Reproducibility: Yes

Additional Feedback: My rating is mainly based on the weak empirical performance of the proposed method. If the authors can address my questions/concerns in the rebuttal period, I am willing to increase the score. - Why model text as continuous inputs? Text are naturally discrete tokens. - The proposed method assumes attention probability is single mode. Is this a reasonable assumption? - The proposed method's application on VQA is limited to grid feature. However, region-based features has been shown to be much better in terms of accuracy. How can continuous attention close the gap? Maybe a more reasonable baseline of VQA experiment is the recently proposed enhanced grid feature [1]. - It is not clear which attention is changed to continuous attention for the VQA experiments. MCAN has 3 attentions: image self-attention, text self-attention, and image-text cross-attention. - What is the computation cost of continuous attention mechanism? If it is similar toe conventional discrete attention, can it be applied to deep transformer models with multi-head attention (with efficient implementation)? All the NLP experiments are performed on bi-LSTM but the Transformer has been widely adopted. - Is there any motivation or intuition, other than the theoretical property, how the continuous attention can improve the accuracy of downstream tasks? ------------------------------ Update after rebuttal -------------------------------- I appreciate the authors' response. Most of my questions are answered. Therefore, I increase my ratings from 6 to 7. [1] Jiang et al., "In Defense of Grid Features for Visual Question Answering", CVPR 2020

Review 4

Summary and Contributions: This work considers sparse continuous attention mechanisms. Starting from \Omega-regularized prediction maps which takes Boltzmann distribution as its solution using negentropy, this work proceeds using the more general \alpha-Tsallis negentropy as the regularizer, such that when \alpha=2 and the space is continuous, the resulting pdf takes the form of a truncated function. This work considers truncated Gaussians and truncated triangular as two special cases. The Jacobians are analytical hence these can be directly used in backpropagation. As an application, this work considers sparse continuous attention. The continuous scores are defined using basis functions, and the discrete data (sentences, images) is made continuous via ridge regression. Experiments show that sparse continuous attention reaches competitive performance to discrete attentions (softmax) or sparse discrete attentions (sparsemax).

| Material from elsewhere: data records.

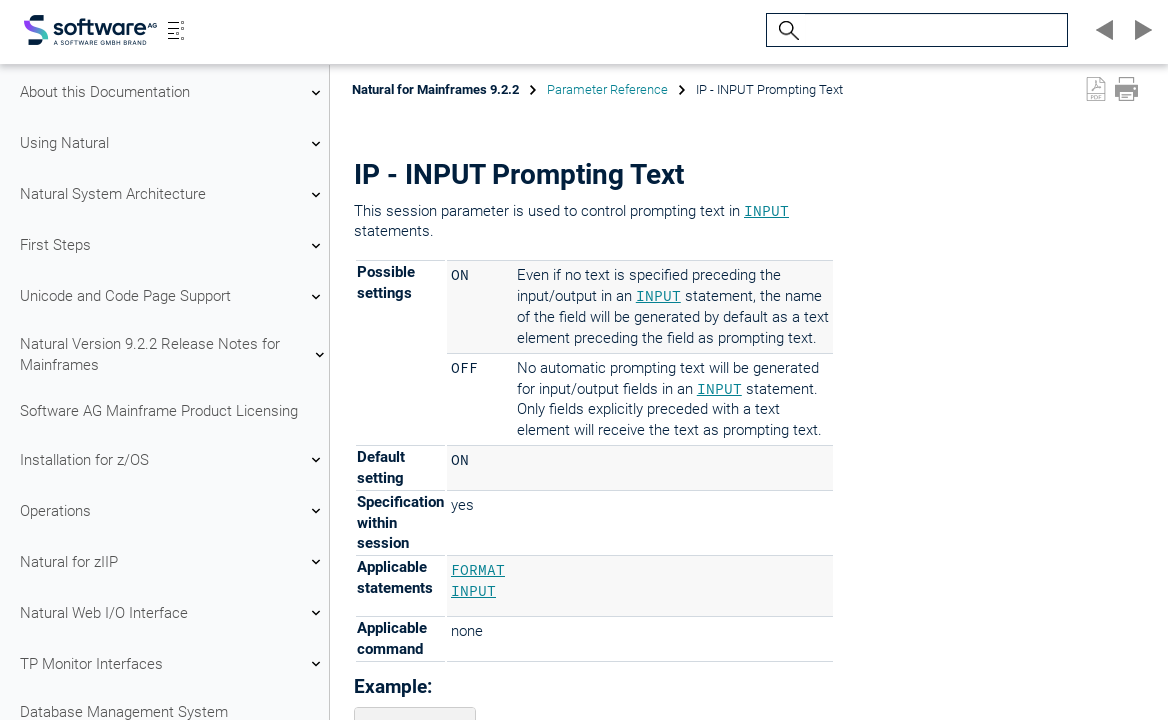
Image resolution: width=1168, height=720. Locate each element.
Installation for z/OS (173, 460)
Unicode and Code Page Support (173, 297)
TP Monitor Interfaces (173, 664)
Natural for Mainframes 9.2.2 (435, 89)
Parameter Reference (607, 89)
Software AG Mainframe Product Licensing (159, 411)
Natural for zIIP (173, 562)
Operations (173, 511)
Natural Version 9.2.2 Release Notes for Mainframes (173, 354)
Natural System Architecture (173, 195)
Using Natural (173, 144)
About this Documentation (173, 93)
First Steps (173, 246)
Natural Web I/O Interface (173, 613)
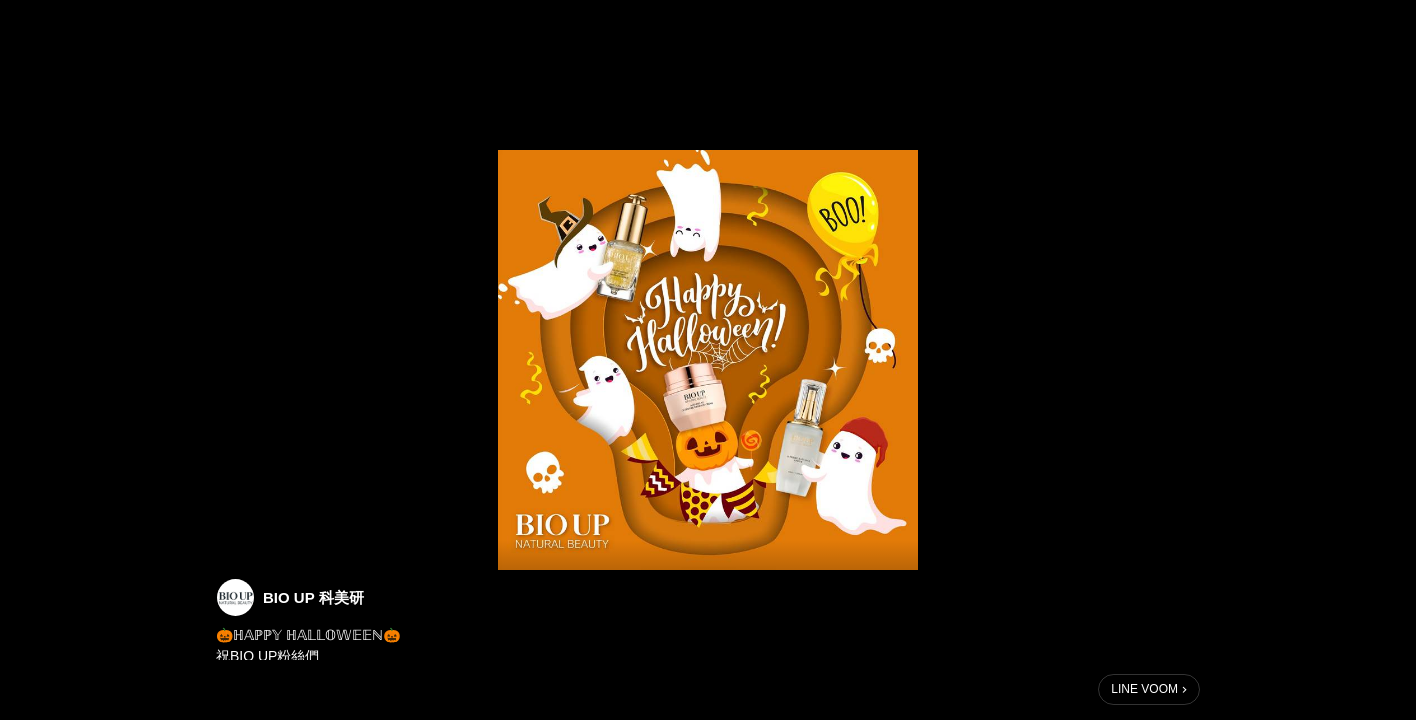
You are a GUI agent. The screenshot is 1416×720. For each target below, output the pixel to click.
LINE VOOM (1144, 689)
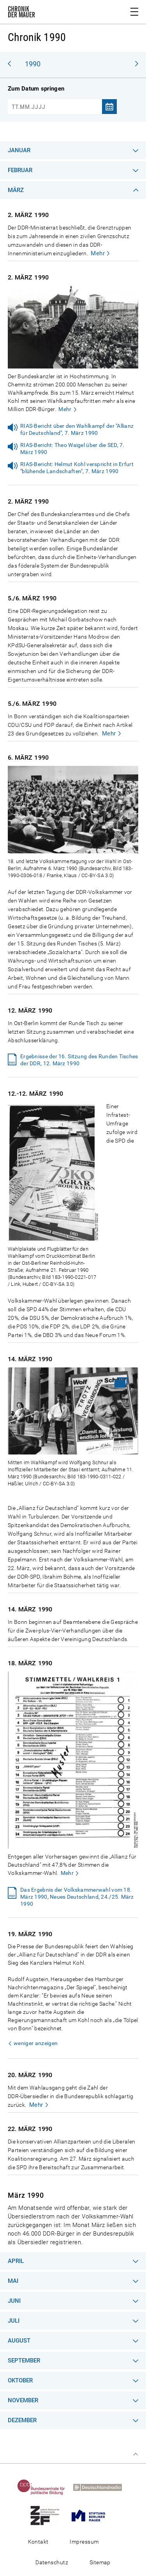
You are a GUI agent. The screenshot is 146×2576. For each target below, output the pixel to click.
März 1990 (26, 2195)
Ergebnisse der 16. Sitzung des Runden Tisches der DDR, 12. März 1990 (79, 1059)
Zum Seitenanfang (135, 2454)
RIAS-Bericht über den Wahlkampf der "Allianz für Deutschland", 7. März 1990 (77, 429)
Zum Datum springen (36, 88)
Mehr (98, 253)
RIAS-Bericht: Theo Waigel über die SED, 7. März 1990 (72, 448)
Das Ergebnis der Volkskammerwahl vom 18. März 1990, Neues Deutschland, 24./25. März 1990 (77, 1897)
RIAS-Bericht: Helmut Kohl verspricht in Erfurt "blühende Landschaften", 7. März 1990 (77, 467)
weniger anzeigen (36, 2043)
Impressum (84, 2542)
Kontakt (38, 2542)
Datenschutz (51, 2562)
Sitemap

Strengths: 1. This work is an interesting generalization of sparse discrete attention to sparse continuous attention. 2. Empirically sparse continuous attention reaches comparable performance to existing attention mechanisms, while allowing for selecting compact regions.

Weaknesses: 1. The benefit of continuous attention compared to discrete attention is not clear. Images and sentences are stored as discrete in computers, and especially for sentences, I don't see why continuous attention is better. Can you elaborate on your computational complexity/efficiency claim due to using fix-dimensional basis functions? Or can you get rid of the positional encodings in machine translation since unimodal distributions can naturally take that into account? 2. While this work proposes a unifying framework on how to obtain different forms of sparse continuous distributions, distributions like truncated Gaussians have been around for a long time. ===post-rebuttal=== It's still not very clear to me why continuous attention would be beneficial to NLP applications. I think it'd be nice if the application of this method on very long documents (with fixed number of basis functions) can be further elaborated. Besides, another weakness might be that the sparse support needs to be oval-shaped (for the distributions considered here), unlike the flexibility in discrete cases.

Correctness: Yes.

Clarity: Yes.

Relation to Prior Work: Yes.

Reproducibility: Yes

Additional Feedback: Please see questions raised in weaknesses.